Exercise description: Take the line that has "Viewport: 1544px width, 784px" in it and every line after it to the end of the entries, and reproduce them exactly.

Available data:
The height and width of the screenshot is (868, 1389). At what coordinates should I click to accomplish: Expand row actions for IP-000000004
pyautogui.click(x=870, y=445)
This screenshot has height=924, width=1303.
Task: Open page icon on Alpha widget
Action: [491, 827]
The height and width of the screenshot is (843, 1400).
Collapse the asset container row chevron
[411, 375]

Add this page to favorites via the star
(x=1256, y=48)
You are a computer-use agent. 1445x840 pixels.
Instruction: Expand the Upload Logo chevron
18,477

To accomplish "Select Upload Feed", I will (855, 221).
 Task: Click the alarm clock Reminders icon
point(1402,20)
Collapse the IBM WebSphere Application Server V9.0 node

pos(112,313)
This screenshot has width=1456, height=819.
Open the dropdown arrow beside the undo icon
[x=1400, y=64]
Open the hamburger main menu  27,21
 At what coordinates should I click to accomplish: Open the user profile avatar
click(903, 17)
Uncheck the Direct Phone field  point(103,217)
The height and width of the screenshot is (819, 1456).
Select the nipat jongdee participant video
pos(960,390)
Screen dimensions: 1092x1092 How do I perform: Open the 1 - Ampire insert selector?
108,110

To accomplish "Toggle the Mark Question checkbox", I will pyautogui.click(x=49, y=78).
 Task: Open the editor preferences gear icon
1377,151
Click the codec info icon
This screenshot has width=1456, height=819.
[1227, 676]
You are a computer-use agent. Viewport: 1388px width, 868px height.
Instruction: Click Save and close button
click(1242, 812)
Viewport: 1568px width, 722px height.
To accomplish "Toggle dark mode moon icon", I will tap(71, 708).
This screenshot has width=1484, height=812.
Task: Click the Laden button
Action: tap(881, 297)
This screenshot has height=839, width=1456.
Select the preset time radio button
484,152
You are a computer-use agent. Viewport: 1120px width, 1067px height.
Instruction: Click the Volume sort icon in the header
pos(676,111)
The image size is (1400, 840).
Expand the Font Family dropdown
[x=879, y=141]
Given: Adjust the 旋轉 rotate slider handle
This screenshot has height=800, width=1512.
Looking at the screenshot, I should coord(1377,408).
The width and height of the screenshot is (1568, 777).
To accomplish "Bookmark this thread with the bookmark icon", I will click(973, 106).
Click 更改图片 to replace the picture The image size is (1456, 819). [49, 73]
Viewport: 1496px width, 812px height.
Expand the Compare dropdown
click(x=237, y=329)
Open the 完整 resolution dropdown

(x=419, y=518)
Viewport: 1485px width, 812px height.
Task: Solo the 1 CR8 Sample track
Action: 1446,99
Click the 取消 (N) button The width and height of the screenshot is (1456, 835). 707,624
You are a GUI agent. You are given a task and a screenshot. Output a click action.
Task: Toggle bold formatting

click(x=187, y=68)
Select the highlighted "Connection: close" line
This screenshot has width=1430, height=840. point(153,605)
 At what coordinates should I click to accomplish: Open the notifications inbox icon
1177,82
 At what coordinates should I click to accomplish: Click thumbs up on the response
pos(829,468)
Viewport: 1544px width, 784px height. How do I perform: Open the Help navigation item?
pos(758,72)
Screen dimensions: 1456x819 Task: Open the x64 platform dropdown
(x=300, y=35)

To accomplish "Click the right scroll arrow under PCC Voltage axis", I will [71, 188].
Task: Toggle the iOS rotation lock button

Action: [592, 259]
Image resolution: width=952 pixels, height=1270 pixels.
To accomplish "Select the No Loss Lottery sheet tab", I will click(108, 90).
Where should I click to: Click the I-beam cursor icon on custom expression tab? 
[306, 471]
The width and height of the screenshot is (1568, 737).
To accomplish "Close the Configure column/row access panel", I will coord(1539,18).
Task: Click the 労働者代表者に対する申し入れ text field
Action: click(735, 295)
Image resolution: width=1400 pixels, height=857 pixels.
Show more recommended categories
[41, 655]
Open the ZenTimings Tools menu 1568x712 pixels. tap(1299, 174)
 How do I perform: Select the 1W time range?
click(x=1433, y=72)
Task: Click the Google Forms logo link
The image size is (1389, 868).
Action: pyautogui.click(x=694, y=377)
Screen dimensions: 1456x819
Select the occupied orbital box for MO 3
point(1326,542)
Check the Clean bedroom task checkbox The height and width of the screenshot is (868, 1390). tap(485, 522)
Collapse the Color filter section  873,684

Response to the exercise:
Viewport: 1544px width, 784px height. How do I perform: Open the Help navigation item?
pos(758,72)
Screen dimensions: 1456x819 Task: Open the x64 platform dropdown
(x=300, y=35)

To accomplish "Click the right scroll arrow under PCC Voltage axis", I will [71, 188].
Task: Toggle the iOS rotation lock button

Action: [592, 259]
Image resolution: width=952 pixels, height=1270 pixels.
To accomplish "Select the No Loss Lottery sheet tab", I will click(108, 90).
Where should I click to: Click the I-beam cursor icon on custom expression tab? 
[306, 471]
The width and height of the screenshot is (1568, 737).
To accomplish "Close the Configure column/row access panel", I will coord(1539,18).
Task: Click the 労働者代表者に対する申し入れ text field
Action: click(735, 295)
Image resolution: width=1400 pixels, height=857 pixels.
Show more recommended categories
[41, 655]
Open the ZenTimings Tools menu 1568x712 pixels. tap(1299, 174)
 How do I perform: Select the 1W time range?
click(x=1433, y=72)
Task: Click the Google Forms logo link
The image size is (1389, 868).
Action: pyautogui.click(x=694, y=377)
Screen dimensions: 1456x819
Select the occupied orbital box for MO 3
point(1326,542)
Check the Clean bedroom task checkbox The height and width of the screenshot is (868, 1390). tap(485, 522)
Collapse the Color filter section  873,684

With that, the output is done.